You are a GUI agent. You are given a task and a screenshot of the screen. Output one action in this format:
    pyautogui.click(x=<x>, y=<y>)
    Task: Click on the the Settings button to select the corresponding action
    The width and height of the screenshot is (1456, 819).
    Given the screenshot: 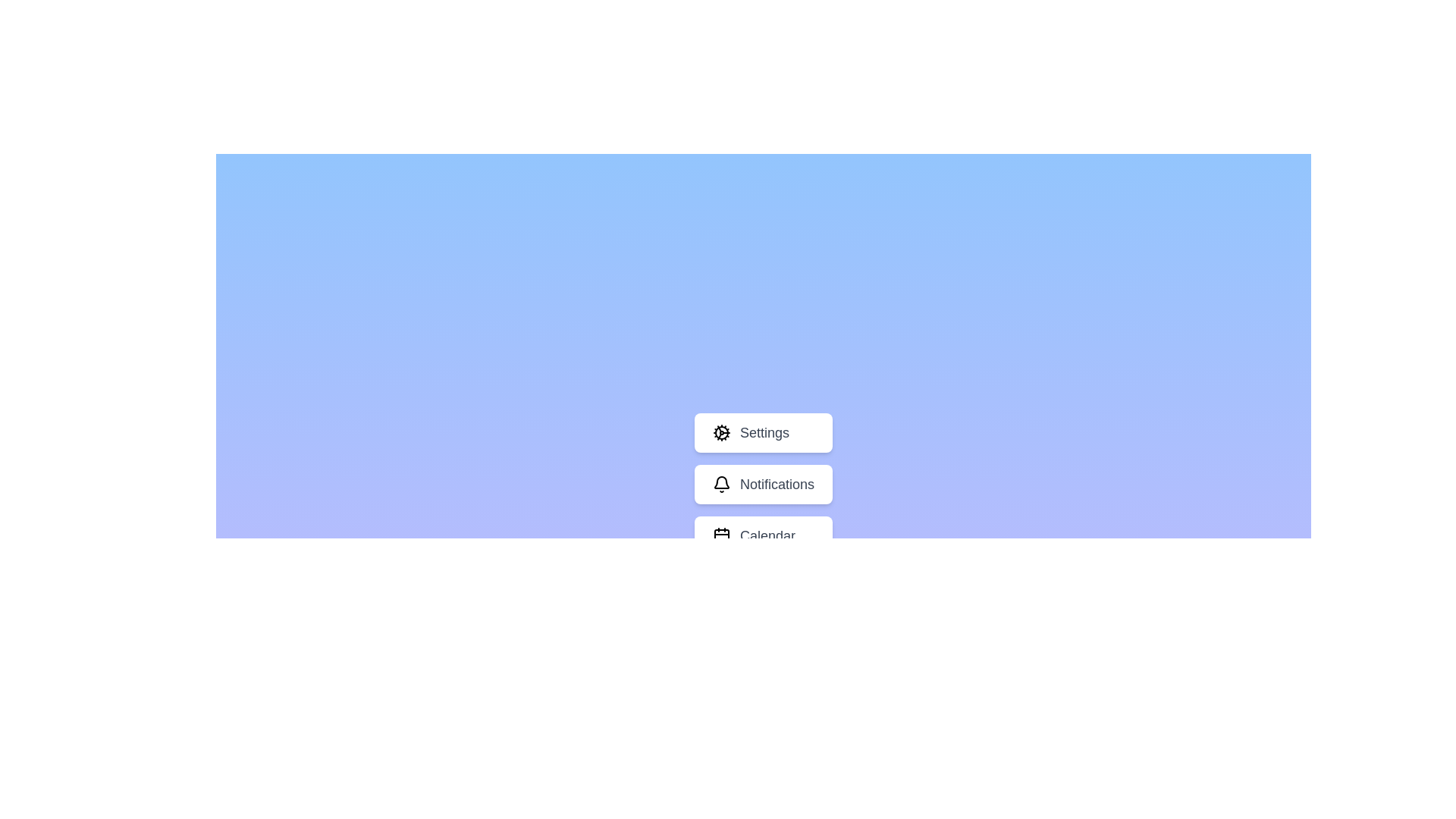 What is the action you would take?
    pyautogui.click(x=764, y=432)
=-=-=
### EXERCISE BRIEF
Convert the lines from the start of the records through the line containing "The width and" into a Markdown table with the columns Row and Line, leaving out any blank lines.

### FINAL RESULT
| Row | Line |
|---|---|
| 1 | You are a GUI agent. You are given a task and a screenshot of the screen. Output one action in this format: |
| 2 |     pyautogui.click(x=<x>, y=<y>) |
| 3 |     Task: Click on the the Settings button to select the corresponding action |
| 4 |     The width and height of the screenshot is (1456, 819). |